Zorluklara Meydan Okuma: KENDİNİ TOPARLAMA GÜCÜ
Neden hep daha küçük, daha yoksul ya da daha az beceri sahibi bir canlının illa güçsüz konumda olacağını varsayıyoruz? Oysa tüm zorluklara rağmen yaşama meydan okuyan canlılara ilişkin bir dolu örnek vardır. Örneğin saldırgan virüslerin genetik materyalinden bir kısmını koparıp kendisinin bir parçası haline getiren, böylece benzer bir virüsle karşılaştığında ona karşı daha güçlü bir mücadeleye hazır hale gelen bakteriler…Ya da uçabilen dinozorların havadaki çevik hareket yetenekleri sayesinde hayatta kalmaları… Ya da şunu düşünün: geçtiğimiz iki yüz yıl boyunca çok büyük ve çok küçük ülkeler arasında yapılmış olan savaşların sonuçlarını analiz eden Siyaset bilimci Ivan Arreguin-Toft, zayıf taraf büyük olan tarafın savaşmak istediği gibi savaşmayı reddederek, alışılmadık taktikler kullandığında zayıf olan tarafın kazanma oranının % 63.6 olduğunu hesaplamıştır.
İnsanlar yüzyıllar boyunca zorlukların üstesinden gelen, zorlayıcı yaşam deneyimlerine rağmen hayatta kalan, başarılı olan kahramanlarla dolu masallar, hikâyeler, destanlar anlatmıştır.
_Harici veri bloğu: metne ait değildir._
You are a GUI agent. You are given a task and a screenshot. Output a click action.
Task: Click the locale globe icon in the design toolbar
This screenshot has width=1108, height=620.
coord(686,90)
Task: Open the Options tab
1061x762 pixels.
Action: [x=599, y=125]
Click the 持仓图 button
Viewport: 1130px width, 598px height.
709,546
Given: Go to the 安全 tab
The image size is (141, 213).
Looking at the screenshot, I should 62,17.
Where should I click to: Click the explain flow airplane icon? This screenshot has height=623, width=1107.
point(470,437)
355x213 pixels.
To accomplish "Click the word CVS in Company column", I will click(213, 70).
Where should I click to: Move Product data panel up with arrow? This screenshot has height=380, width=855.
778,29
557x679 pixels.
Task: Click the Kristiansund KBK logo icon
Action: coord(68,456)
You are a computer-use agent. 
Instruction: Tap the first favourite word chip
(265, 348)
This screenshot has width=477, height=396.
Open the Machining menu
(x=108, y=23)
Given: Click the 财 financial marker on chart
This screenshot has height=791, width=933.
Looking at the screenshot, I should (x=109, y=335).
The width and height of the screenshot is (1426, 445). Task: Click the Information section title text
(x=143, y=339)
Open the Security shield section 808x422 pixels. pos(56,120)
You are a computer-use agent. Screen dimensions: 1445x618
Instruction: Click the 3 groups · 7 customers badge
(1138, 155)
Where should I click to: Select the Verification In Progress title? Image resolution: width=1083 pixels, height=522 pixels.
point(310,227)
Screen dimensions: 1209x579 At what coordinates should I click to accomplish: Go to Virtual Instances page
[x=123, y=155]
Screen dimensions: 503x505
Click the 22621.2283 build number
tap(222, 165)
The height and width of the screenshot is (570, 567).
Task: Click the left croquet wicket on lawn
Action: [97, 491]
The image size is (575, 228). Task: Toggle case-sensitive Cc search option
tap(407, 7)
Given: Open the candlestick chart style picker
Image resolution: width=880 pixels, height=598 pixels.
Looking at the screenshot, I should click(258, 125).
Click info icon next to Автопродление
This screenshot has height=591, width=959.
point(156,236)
Benzer şekilde bu satırları okuyan sizler de yaşamınızda bir dolu zorluklara göğüs germişsinizdir. İşte zorluklar karşısında pes etmeyip hatta yıkılıp tekrar yaşama kaldığı yerden devam eden insanlar için “kendini toparlama gücü” (resilience) kavramı kullanılmaktadır. Kendini toparlama gücü bireyin incinebilirliğini artıran dezavantajların veya örseleyici yaşantıların sonunda ortaya çıkan riskli durumlara koruyucu faktörlerin aracılığıyla uyum sağlayıp iyi oluşu devam ettirme ve geliştirme kapasitesi olarak tanımlanır (Karaırmak ve Işık, 2021; personal communication). Kendini toparlama gücünün ortaya çıkabilmesi için iki yapıya gerek vardır:
Risk faktörleri, olumsuz bir durumun ortaya çıkma olasılığını artıracak ya da olası bir problemin süregelmesine neden olacak etkilerdir; örneğin kronik bir hastalığa sahip olma, şiddete maruz kalma, toplum tarafından dışlanan bir aileye sahip olma, doğal afetlere maruz kalma, aile üyelerinden birini kaybetmiş olma gibi. Sözkonusu bu risk faktörleri insanı bir anda boşlukta bırakıp, yaşamını alt üst etmektedir. Ancak hepimizde kendini toparlama gücü potansiyeli var dolayısıyla mücadelecilik de öğrenilebilir, doğuştan gelmez. Bu noktada koruyucu faktörleri yani risk ya da zorluğun etkisini yumuşatan, azaltan ya da ortadan kaldıran ve sağlıklı uyumu ortaya çıkaran duygu, düşünce ve davranışları geliştirmemiz gerekir.
Peki kendini toparlama gücünü nasıl geliştirebiliriz?
Jack London ne güzel ifade etmiş: "Hayat iyi kartlara sahip olma değil, bazen kötü bir eli iyi oynama meselesidir.” Yaşam hepimize eşit şartlar sağlamaz ama bu yaşamı nasıl sürdüreceğimiz tamamen bizim kontrolümüzdedir.